**GIVEN REQUEST**
In the humorous list of religious types, what event does the "Spiritual and Religious" type attend besides worship services?

**SOURCE EXCERPT**
===============
Organized Religious: Arrives at church, synagogue or mosque with relevant verses and/or hymns already bookmarked. Looks meaningfully at the back of the sanctuary at 9:30 AM SHARP. Prayer mat coordinated to outfit.
Disorganized Religious: Always arrives during the first lesson. Forgets that it’s a fasting day until after waffles are already consumed. Has to pick up important dry cleaning on the Sabbath.
Spiritual and Religious: Goes to worship services, also to Burning Man.
Religious But Not Spiritual: Noted on a recent survey that their favorite thing about worship services is “going through the rote motions without fervor.”
Spiritual, But Not Religious: Admires Richard Gere’s quiet certitude.
Not Spiritual, Not Religious, But Fond of The Gilmore Girls: Where Lauren Graham leads, they will follow.
Facebook Religious: Googles appropriate greetings for any holiday they could reasonably assume a friend might be celebrating, posts as a status update.
===============
**SUPPLIED INFORMATION**
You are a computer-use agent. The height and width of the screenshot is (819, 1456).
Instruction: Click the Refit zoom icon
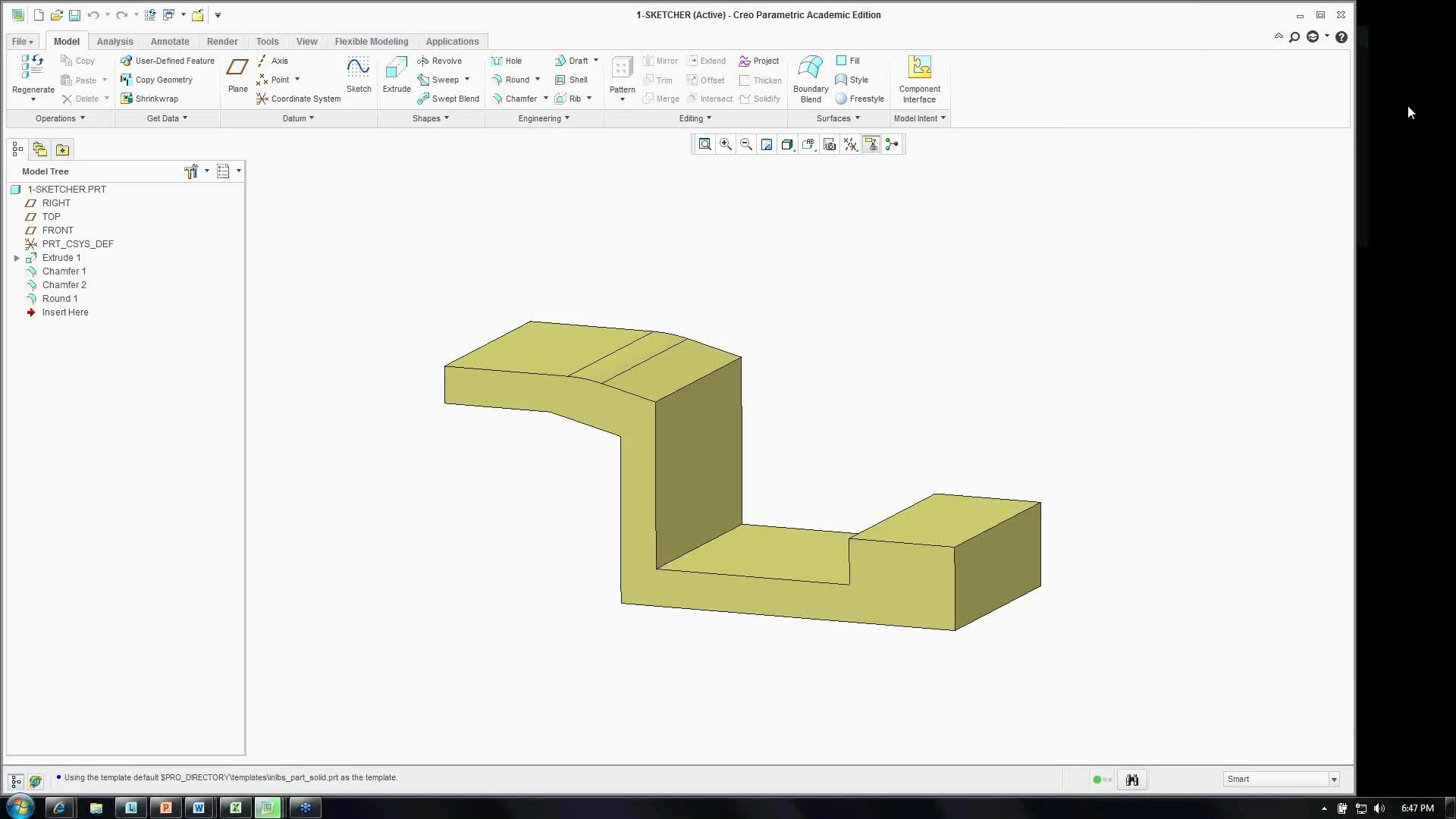pyautogui.click(x=704, y=144)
===============
**RESPONSE TO THIS EXERCISE**
Burning Man.